One of my fave comfort foods I can eat any time of day. This version is made with a base of chicken broth, with dulse and leftover five-spice chicken thighs mixed in the end, seasoned with fish sauce and topped with ginger, scallions, cilantro, white pepper, chili crisp + oil, sesame oil, and a homemade salted duck egg yolk. I don’t use an “official” recipe for congee, but sort of cook it by feel/sight. If you wanna try it out, the roughly 1:10 rice to liquid ratio and the following method usually work for me. For 2 servings, I use about ½ cup of jasmine or sometimes sushi rice and about 5 cups of broth or water. Bring to a boil in a pot, then lower the heat all the way. Cover and simmer on low for about 30 min - 1 hour, stirring occasionally so the rice doesn’t stick to the bottom and burn. If the congee is too thick to your liking, add a bit more liquid. If it’s too thin, keep simmering, partially covered. Stir and check on it once in a while until desired consistency is reached. Add in your choice of protein. The most traditional toppings usually involve ginger, scallion and white pepper, but go with your favorite flavor profiles. I like to season my congee with fish sauce, but soy sauce or plain salt works too.

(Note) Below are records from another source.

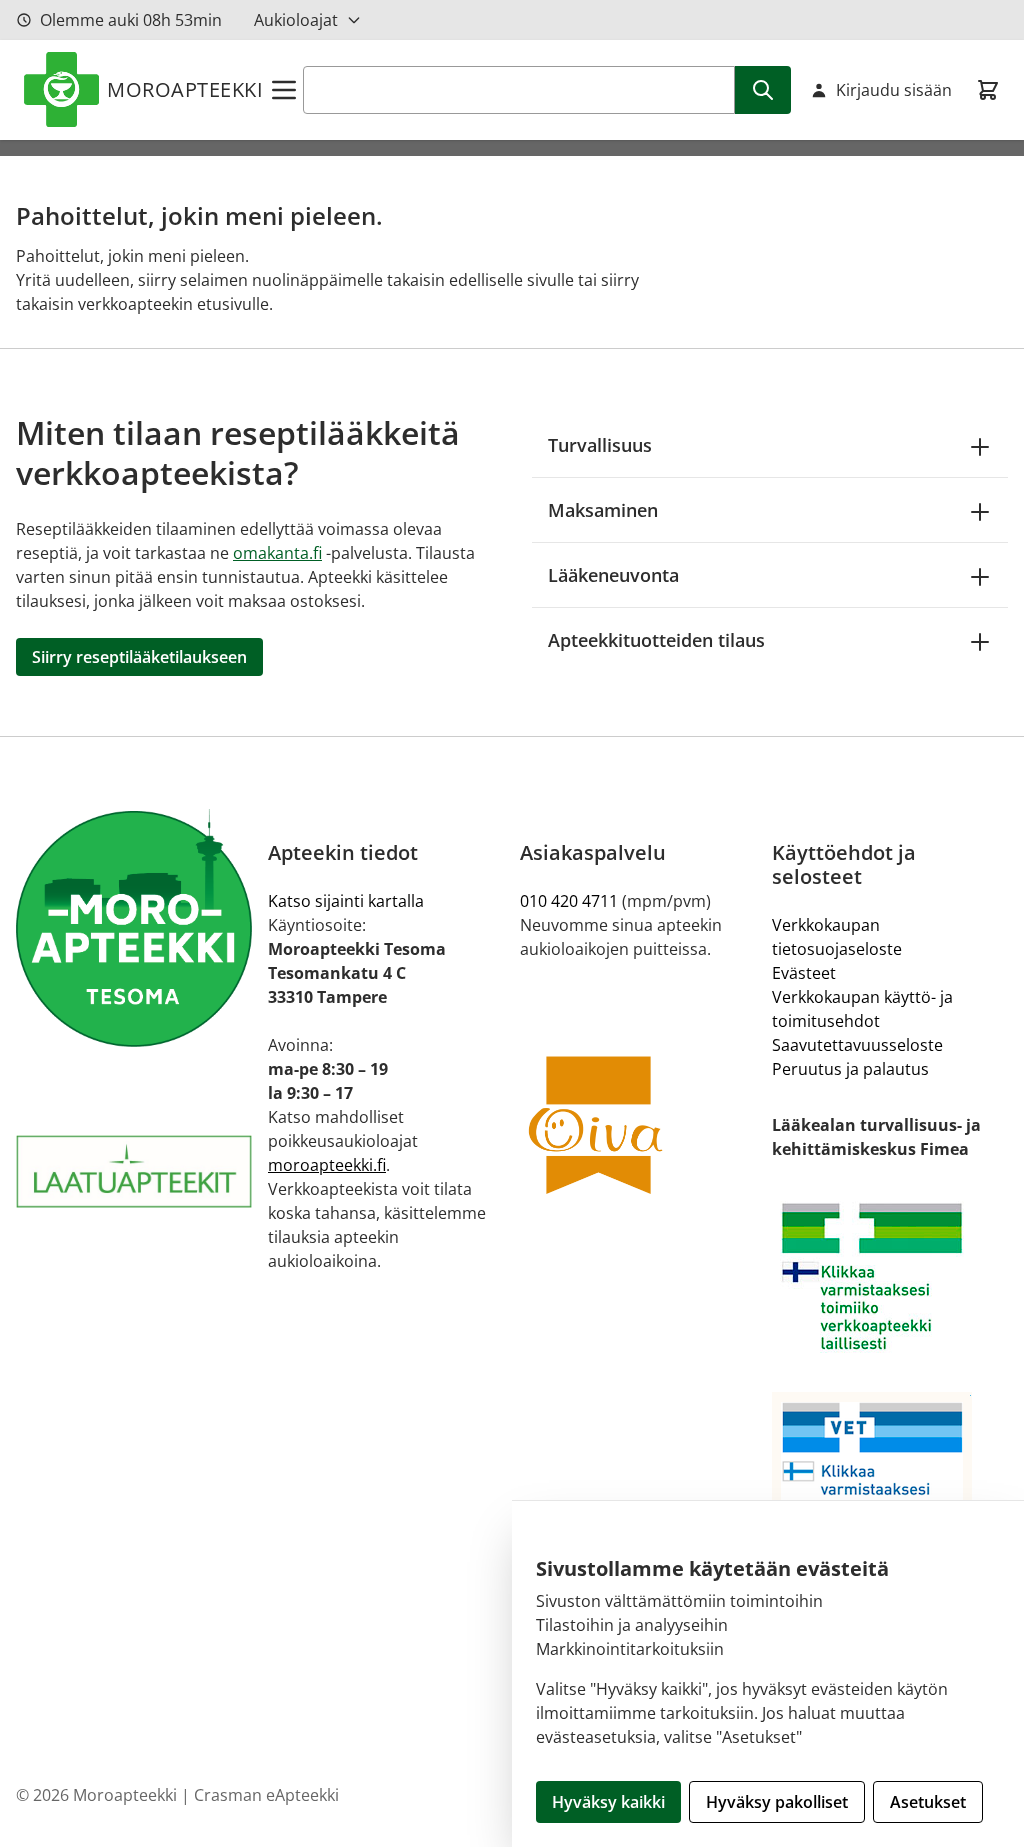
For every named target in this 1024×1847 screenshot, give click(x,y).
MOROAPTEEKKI (185, 89)
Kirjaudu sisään (894, 90)
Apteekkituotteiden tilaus (656, 640)
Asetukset (928, 1802)
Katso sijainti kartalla (346, 901)
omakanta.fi (277, 553)
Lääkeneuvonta (613, 575)
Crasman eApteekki (266, 1795)
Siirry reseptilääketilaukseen (139, 657)
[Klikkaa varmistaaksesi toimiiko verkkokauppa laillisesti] (890, 1276)
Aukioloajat (296, 20)
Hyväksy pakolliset (777, 1802)
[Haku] (763, 90)
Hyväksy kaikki (608, 1802)
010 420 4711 (569, 901)
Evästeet (804, 973)
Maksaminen (603, 510)
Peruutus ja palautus (850, 1069)
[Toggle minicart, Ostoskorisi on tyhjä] (988, 90)
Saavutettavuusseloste (857, 1045)
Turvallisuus (600, 445)
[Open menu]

Source: By @foodminimalist

Whole Mackerel

I know whole fish isn’t for everyone because fish face and all the bones. But for me, I enjoy the meditative process of picking it apart after it’s cooked and sort of working for my meal. This stovetop recipe is for small Atlantic mackerel and even sardines, but for anything bigger, it’s best to broil/roast them in the oven. Find the freshest whole mackerel that you can and have it cleaned + gutted for you--that’s one thing I still haven’t bothered to do on my own yet Disclaimer: there will be some splattering and mild smoky air. On med-high, heat a well-seasoned cast-iron flat griddle pan that is large enough for the length of your fish. Rub the mackerel all over with some high smoke point oil such as grapeseed or avocado. When the pan seems hot enough, lay a mackerel on and cook for about 5-6 min until the skin is golden and slightly charred. Carefully flip the fish (with two spatulas or a tongs-spatula combo), and cook for another 4-5 minutes. Transfer to a plate and repeat with any remaining mackerel. To serve, drizzle on some olive oil, generously sprinkle on sea salt and squeeze lemon all over. Parsley is completely optional.